- _SET PROBLEM_: Copy the data below verbatim, line for line.
**********
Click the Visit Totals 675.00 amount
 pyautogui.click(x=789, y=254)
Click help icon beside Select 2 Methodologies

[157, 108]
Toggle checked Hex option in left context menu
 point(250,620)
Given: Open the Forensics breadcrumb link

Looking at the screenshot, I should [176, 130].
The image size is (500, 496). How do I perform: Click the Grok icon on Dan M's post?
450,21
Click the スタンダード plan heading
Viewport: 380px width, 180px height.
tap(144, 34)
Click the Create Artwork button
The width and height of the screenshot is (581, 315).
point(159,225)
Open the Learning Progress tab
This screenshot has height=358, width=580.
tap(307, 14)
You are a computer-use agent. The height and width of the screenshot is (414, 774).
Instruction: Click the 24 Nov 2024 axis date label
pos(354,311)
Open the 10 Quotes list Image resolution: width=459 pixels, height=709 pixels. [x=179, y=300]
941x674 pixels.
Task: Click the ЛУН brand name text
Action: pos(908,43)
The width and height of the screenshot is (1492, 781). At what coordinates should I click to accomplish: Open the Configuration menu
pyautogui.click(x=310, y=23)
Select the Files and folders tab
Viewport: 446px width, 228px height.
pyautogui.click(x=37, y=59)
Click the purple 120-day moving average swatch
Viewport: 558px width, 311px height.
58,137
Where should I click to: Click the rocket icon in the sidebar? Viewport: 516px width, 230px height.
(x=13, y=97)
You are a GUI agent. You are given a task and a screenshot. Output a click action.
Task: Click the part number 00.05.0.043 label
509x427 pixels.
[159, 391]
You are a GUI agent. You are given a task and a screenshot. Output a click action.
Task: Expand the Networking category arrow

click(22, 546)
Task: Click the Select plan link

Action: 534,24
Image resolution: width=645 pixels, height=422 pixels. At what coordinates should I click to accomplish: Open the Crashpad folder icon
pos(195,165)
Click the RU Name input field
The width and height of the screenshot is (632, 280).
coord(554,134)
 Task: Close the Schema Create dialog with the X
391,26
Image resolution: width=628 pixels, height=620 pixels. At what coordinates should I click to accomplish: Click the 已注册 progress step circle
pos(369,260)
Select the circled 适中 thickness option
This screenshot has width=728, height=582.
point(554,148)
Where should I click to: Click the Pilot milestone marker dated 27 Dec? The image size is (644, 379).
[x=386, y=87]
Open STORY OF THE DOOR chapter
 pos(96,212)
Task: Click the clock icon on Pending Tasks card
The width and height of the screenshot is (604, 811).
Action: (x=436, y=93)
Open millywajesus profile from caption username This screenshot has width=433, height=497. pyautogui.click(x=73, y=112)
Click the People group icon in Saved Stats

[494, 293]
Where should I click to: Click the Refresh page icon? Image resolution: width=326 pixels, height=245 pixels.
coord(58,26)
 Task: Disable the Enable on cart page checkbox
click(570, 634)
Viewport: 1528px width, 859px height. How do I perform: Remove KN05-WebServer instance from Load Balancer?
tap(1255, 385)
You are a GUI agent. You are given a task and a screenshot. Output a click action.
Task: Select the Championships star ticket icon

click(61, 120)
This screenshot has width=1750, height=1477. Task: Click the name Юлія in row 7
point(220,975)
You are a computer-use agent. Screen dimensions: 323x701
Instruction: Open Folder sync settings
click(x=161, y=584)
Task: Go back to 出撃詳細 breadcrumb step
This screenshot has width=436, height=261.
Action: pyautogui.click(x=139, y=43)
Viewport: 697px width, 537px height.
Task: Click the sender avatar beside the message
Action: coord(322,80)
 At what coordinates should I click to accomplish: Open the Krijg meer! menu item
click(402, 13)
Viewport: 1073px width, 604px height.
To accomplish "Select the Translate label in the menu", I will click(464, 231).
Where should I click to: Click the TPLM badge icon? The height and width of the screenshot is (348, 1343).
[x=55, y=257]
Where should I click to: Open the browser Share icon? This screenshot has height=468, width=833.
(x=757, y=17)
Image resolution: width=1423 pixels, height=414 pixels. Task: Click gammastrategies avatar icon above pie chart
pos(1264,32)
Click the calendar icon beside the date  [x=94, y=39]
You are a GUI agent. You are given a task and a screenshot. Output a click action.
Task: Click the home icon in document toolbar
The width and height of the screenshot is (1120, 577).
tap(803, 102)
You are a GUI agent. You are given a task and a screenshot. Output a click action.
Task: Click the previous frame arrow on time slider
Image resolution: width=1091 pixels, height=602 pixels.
**********
- _RESULT OF THE EXERCISE_:
Click the Visit Totals 675.00 amount
 pyautogui.click(x=789, y=254)
Click help icon beside Select 2 Methodologies

[157, 108]
Toggle checked Hex option in left context menu
 point(250,620)
Given: Open the Forensics breadcrumb link

Looking at the screenshot, I should [176, 130].
The image size is (500, 496). How do I perform: Click the Grok icon on Dan M's post?
450,21
Click the スタンダード plan heading
Viewport: 380px width, 180px height.
tap(144, 34)
Click the Create Artwork button
The width and height of the screenshot is (581, 315).
point(159,225)
Open the Learning Progress tab
This screenshot has height=358, width=580.
tap(307, 14)
You are a computer-use agent. The height and width of the screenshot is (414, 774).
Instruction: Click the 24 Nov 2024 axis date label
pos(354,311)
Open the 10 Quotes list Image resolution: width=459 pixels, height=709 pixels. [x=179, y=300]
941x674 pixels.
Task: Click the ЛУН brand name text
Action: pos(908,43)
The width and height of the screenshot is (1492, 781). At what coordinates should I click to accomplish: Open the Configuration menu
pyautogui.click(x=310, y=23)
Select the Files and folders tab
Viewport: 446px width, 228px height.
pyautogui.click(x=37, y=59)
Click the purple 120-day moving average swatch
Viewport: 558px width, 311px height.
58,137
Where should I click to: Click the rocket icon in the sidebar? Viewport: 516px width, 230px height.
(x=13, y=97)
You are a GUI agent. You are given a task and a screenshot. Output a click action.
Task: Click the part number 00.05.0.043 label
509x427 pixels.
[159, 391]
You are a GUI agent. You are given a task and a screenshot. Output a click action.
Task: Expand the Networking category arrow

click(22, 546)
Task: Click the Select plan link

Action: 534,24
Image resolution: width=645 pixels, height=422 pixels. At what coordinates should I click to accomplish: Open the Crashpad folder icon
pos(195,165)
Click the RU Name input field
The width and height of the screenshot is (632, 280).
coord(554,134)
 Task: Close the Schema Create dialog with the X
391,26
Image resolution: width=628 pixels, height=620 pixels. At what coordinates should I click to accomplish: Click the 已注册 progress step circle
pos(369,260)
Select the circled 适中 thickness option
This screenshot has width=728, height=582.
point(554,148)
Where should I click to: Click the Pilot milestone marker dated 27 Dec? The image size is (644, 379).
[x=386, y=87]
Open STORY OF THE DOOR chapter
 pos(96,212)
Task: Click the clock icon on Pending Tasks card
The width and height of the screenshot is (604, 811).
Action: (x=436, y=93)
Open millywajesus profile from caption username This screenshot has width=433, height=497. pyautogui.click(x=73, y=112)
Click the People group icon in Saved Stats

[494, 293]
Where should I click to: Click the Refresh page icon? Image resolution: width=326 pixels, height=245 pixels.
coord(58,26)
 Task: Disable the Enable on cart page checkbox
click(570, 634)
Viewport: 1528px width, 859px height. How do I perform: Remove KN05-WebServer instance from Load Balancer?
tap(1255, 385)
You are a GUI agent. You are given a task and a screenshot. Output a click action.
Task: Select the Championships star ticket icon

click(61, 120)
This screenshot has width=1750, height=1477. Task: Click the name Юлія in row 7
point(220,975)
You are a computer-use agent. Screen dimensions: 323x701
Instruction: Open Folder sync settings
click(x=161, y=584)
Task: Go back to 出撃詳細 breadcrumb step
This screenshot has width=436, height=261.
Action: pyautogui.click(x=139, y=43)
Viewport: 697px width, 537px height.
Task: Click the sender avatar beside the message
Action: coord(322,80)
 At what coordinates should I click to accomplish: Open the Krijg meer! menu item
click(402, 13)
Viewport: 1073px width, 604px height.
To accomplish "Select the Translate label in the menu", I will click(464, 231).
Where should I click to: Click the TPLM badge icon? The height and width of the screenshot is (348, 1343).
[x=55, y=257]
Where should I click to: Open the browser Share icon? This screenshot has height=468, width=833.
(x=757, y=17)
Image resolution: width=1423 pixels, height=414 pixels. Task: Click gammastrategies avatar icon above pie chart
pos(1264,32)
Click the calendar icon beside the date  [x=94, y=39]
You are a GUI agent. You are given a task and a screenshot. Output a click action.
Task: Click the home icon in document toolbar
The width and height of the screenshot is (1120, 577).
tap(803, 102)
You are a GUI agent. You are given a task and a screenshot. Output a click action.
Task: Click the previous frame arrow on time slider
Image resolution: width=1091 pixels, height=602 pixels.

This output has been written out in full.